Cheeseless pizza is flavored bread.
Well, pizza is flavoured bread, really. It’s bread. With stuff on it.
I understand the wanting to be shown how thing. Mr. Lissar tried to explain how to use a dvd player to my 77-year-old dad, and concluded that it’s hard to explain multi-function buttons to someone with no computer experience. Dad’s fine with VCRs, because they have separate buttons- on, off, rewind. He lacks the computer experience with things like icons. He doesn’t have a frame of reference.
Being mildly (extremely) technophobic myself (and I’m 30, thank you) I think it’s easy for people who are familiar with the structure of a type of technology to say it’s easy to use. It is easy, sometimes, once you understand the symbols and the procedures. But if you don’t? If you don’t know how to retrieve data you erased by mistake?

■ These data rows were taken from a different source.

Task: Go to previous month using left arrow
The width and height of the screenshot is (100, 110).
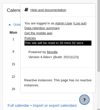Action: 9,25
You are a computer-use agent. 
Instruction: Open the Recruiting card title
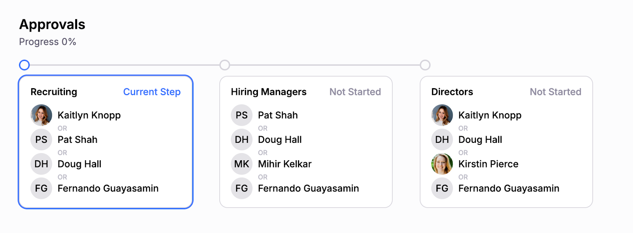click(x=54, y=92)
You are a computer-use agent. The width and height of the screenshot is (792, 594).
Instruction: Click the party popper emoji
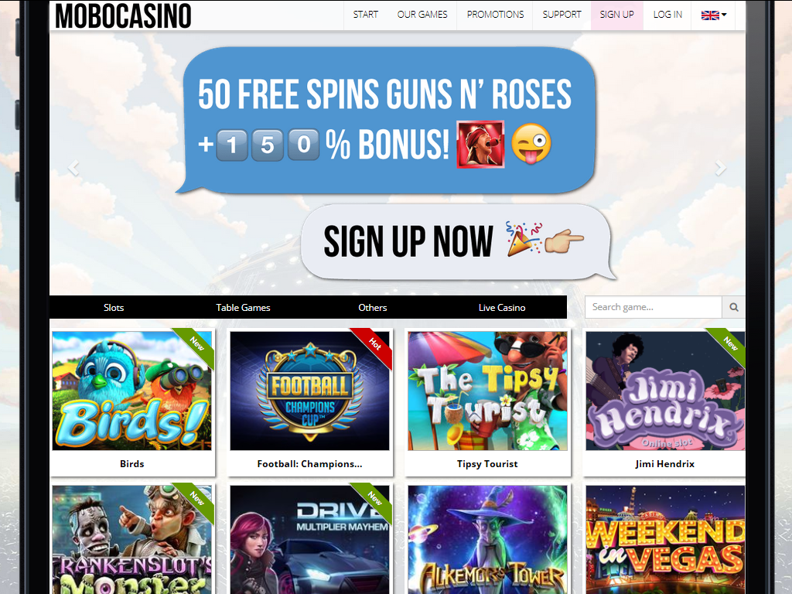click(x=524, y=238)
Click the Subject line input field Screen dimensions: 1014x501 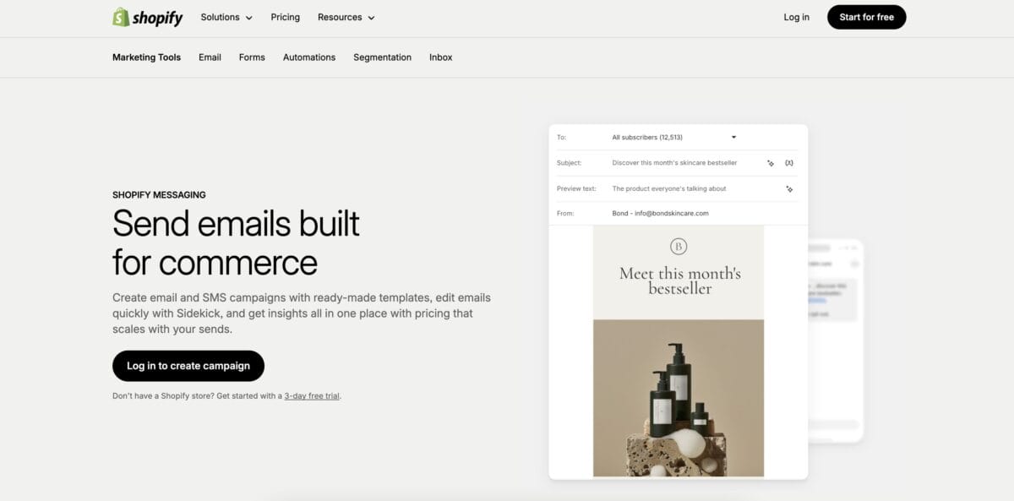coord(673,162)
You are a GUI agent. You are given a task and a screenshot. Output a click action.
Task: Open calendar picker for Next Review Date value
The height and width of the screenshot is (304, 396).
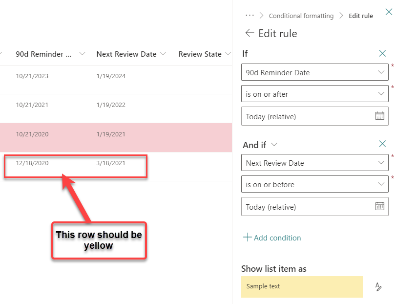point(379,206)
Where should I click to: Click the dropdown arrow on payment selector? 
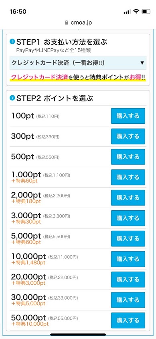click(142, 63)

If you don’t know what to do when the computer freezes? And if you don’t know what you did that caused it? Punching buttons sometimes works, but if you’ve had little experience with the machine and you just screwed something up, surely nervousness is reasonable.
I’m not saying it’s a good excuse, but surely it’s reasonable to be uncomfortable and want guidance with something new?
I guess. I don’t like people showing me how to do things, not one bit. I’d prefer to try on my own, and then, if I can’t get it, to then ask somebody.
Often the people who do this often have an aversion to learning something new, anyway. They’ll ask you, and you’re teaching them, and you know by looking in their eyes they are not listening to you one bit, they just want you to do it for them.
The two examples you gave (data erased, computer freezes) those are problems and I would expect someone to ask what to do - the first or second time - for those. But just to do iTunes? Why can’t they do a little research on their own?
I don’t really understand people whose first instinct is to shout for help.
At least where computers are concerned, I think the reason most people automatically ask for help rather than dive right in is because they consider them to be costly, both to buy and repair. So if you screw something up beyond belief, you’ve got a huge outlay ahead for a problem you might not have caused if you’d had help.
Well, you know, cheese is binding.
Swell. Good for you. I bow to your superior intake of sustenance. However, the issue was not that places that offer cheeseless pizza don’t exist, not that there are people who prefer cheeseless pizza. No. The issue was that such places were, to use your exact words, “very common.” They aren’t. To the point that I don’t recall ever being in one. Yes, I’m sure if I specifically looked for one, I could find it but since I’m not specifically looking for one, your “open your eyes” comment wasn’t merely foolish, it was a bit insulting. Get over yourself. The VAST majority of pizza places don’t have cheeseless pizza (and if you insist that’s not true, I will produce at least five menus from places that don’t for every one you can provide from places which do) and I’d wager even among those which do, if you go in and ask for a regular pizza, they’ll know you mean with cheese.
They are often people who have been abused and ridiculed for making ordinary, correctable mistakes. It can be completely situational, I’m normally a competent person who’d rather figure it out than ask questions, but my current manager is so nasty about mistakes, I get paralyzed with indecision. I’m hoping I recover myself quickly once I find a new job.
I’m the only employee that actually does that, although my own system is different: you add DOWN to nines, and a final ten. Frinstance, the purchase is $2.73 and they give you a ten, to arrive at the change ($X.YZ), you compute the following: X+2=9; Y+7=9; z+3=10. This gives you $7.27. I don’t know what this is called because I made it up myself, although I’m sure I was not the first. Anyway, it’s what works fastest and most accurately for me; I can do a $3,000 drawer like this and be accurate to the penny. (If they give you a five, your X equation will equal 4, etc.)
And I always count it into their hands: “$2.73: twenty-seven makes three, seven makes ten.”
Clearly an argument for more cheeseless pizzerias. Release the vegans!
Counting out sixty five cents certainly isn’t out of line. Unless you mean it’s all in pennies or something like that.